Insider recently spoke with a dozen Walmart and Target workers about the most dangerous parts of their jobs. Many of them identified the parking lot as the place they felt most unsafe.
The employees requested anonymity because they were concerned about professional repercussions and because they weren’t authorized to speak with the media. Insider has verified their identities.
Retail stores’ parking lots are the scene of both violence and accident
Parking-lot violence is not uncommon, according to several workers and media reports.
But in broad daylight, the worker said, “someone got in the car behind her with a gun.”
The manager gave up her car.
Shoppers and bystanders face hazards too: Within the past few weeks alone, a person was shot to death by a family member after an apparent fight in a Walmart parking lot in Forth Worth, Texas, per authorities. Only a day before, a bystander was shot in the neck when people began fighting in a Walmart parking lot in Oklahoma City, according to the police. And a California man said another Costco customer beat him bloody in a dispute over a parking space, though authorities declined to press charges.
“We get people all the time that come and turn the parking lot into their own personal race course,” a Walmart employee of eight years said of her store in Minnesota.
A Target worker from Minnesota said he and a colleague spent time on a quiet day counting how many drivers came to a complete stop at a stop sign near the front door.
“Forty percent just blew right through the stop signs,” he said.
Parking-lot dangers reflect broader societal problems
With hundreds of millions of shoppers visiting Walmart and Target’s 6,400 combined US stores each week, the companies’ parking lots serve as a microcosm of the dangers in the wider world, from physical violence to car crashes.
But while individual human behavior is difficult to control, parking lots can be redesigned to significantly improve pedestrian safety, according to analysis from the Robson Forensic civil-engineering expert Gordon Meth.
Meth cited a 2017 study of 45 New Jersey municipalities.

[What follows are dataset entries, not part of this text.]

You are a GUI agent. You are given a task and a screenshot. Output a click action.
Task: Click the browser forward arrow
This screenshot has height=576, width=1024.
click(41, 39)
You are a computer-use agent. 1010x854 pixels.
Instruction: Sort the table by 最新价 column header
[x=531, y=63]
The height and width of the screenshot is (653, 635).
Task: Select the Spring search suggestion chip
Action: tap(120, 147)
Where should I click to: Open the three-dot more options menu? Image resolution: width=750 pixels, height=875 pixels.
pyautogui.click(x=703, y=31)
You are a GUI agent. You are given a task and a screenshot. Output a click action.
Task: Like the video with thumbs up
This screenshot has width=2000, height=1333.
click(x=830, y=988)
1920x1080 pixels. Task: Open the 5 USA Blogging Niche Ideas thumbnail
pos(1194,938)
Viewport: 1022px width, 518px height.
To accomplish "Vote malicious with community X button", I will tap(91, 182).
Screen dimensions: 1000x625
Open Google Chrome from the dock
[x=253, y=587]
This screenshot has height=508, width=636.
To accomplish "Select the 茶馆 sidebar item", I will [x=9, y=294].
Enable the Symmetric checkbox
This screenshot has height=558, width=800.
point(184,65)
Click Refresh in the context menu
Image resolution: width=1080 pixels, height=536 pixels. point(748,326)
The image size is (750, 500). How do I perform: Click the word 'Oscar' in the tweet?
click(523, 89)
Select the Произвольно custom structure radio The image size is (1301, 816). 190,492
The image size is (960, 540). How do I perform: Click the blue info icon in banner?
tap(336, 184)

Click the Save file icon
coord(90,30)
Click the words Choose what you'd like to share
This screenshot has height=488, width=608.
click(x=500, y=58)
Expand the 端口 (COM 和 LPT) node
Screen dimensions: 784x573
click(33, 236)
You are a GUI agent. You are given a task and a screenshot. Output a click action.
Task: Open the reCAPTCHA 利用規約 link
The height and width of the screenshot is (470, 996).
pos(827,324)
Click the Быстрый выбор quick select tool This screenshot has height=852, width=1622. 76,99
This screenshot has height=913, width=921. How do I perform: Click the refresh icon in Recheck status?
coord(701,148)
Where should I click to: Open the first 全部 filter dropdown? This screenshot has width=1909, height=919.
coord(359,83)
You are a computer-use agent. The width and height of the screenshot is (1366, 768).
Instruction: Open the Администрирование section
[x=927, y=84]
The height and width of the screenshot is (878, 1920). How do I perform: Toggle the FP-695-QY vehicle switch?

It that found that nearly one-fifth of vehicle-pedestrian crashes in those municipalities occurred in parking facilities, of which more than half occurred on the properties of shopping centers, grocery stores, or big-box retailers.
Robson Forensic research has found that speed bumps and one-way lanes actually create more risk for pedestrians than they solve, as bumps can cause people to trip and carts to overturn, and one-way lanes encourage drivers to speed.
Meth recommends other design measures, like narrower roadways in front of stores; two-way parking lanes with perpendicular rather than angled spaces, and physical barriers that direct traffic in ways that help slow the speed of cars and force drivers to remain more alert.